Screenshot grounding data
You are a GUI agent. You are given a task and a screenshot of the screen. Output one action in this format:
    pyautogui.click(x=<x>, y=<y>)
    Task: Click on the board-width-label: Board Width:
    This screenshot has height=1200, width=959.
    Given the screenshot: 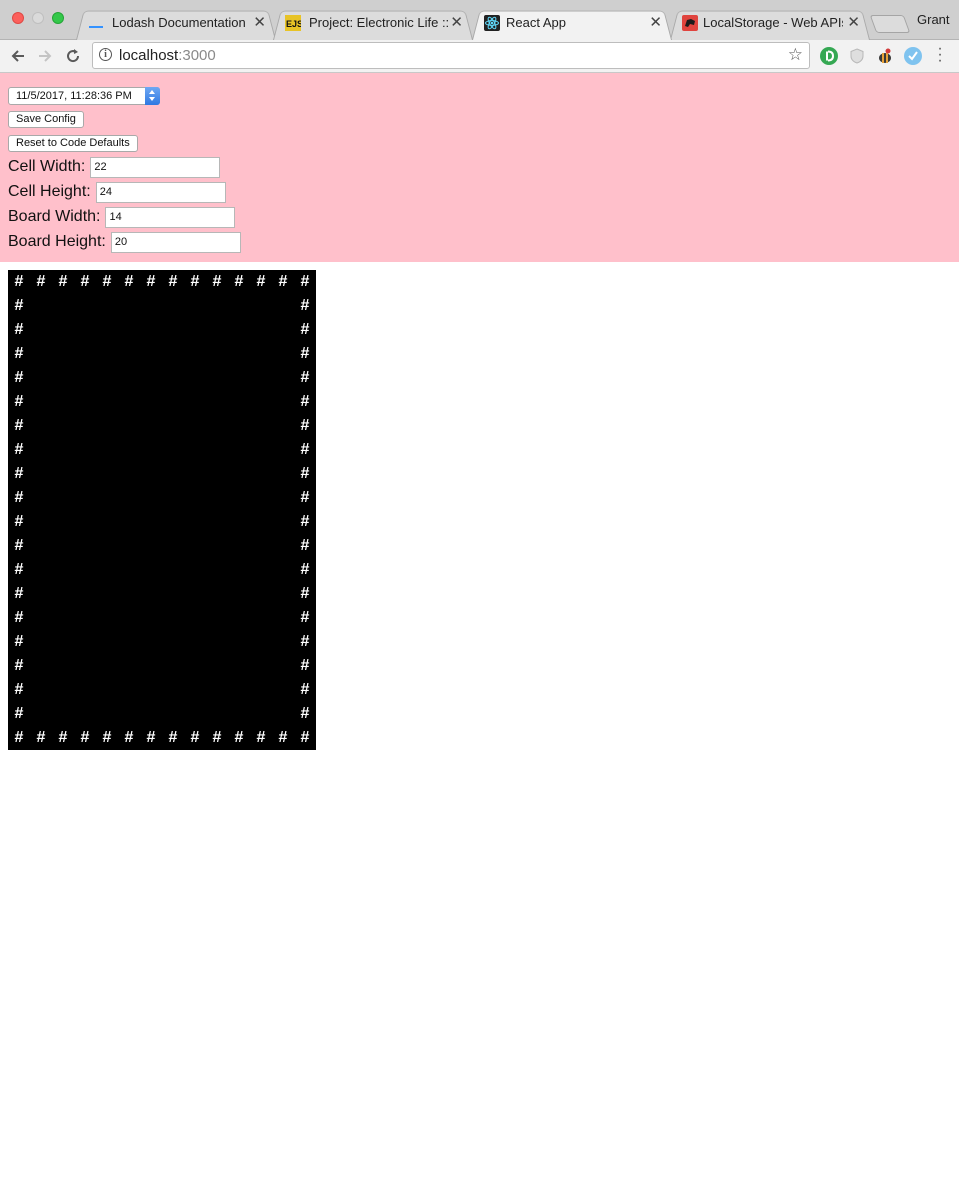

→ TASK DESCRIPTION:
Please locate every line in the data above that contains the string "width", and copy each such line in full.

→ ANSWER SECTION:
    Task: Click on the board-width-label: Board Width:
    This screenshot has height=1200, width=959.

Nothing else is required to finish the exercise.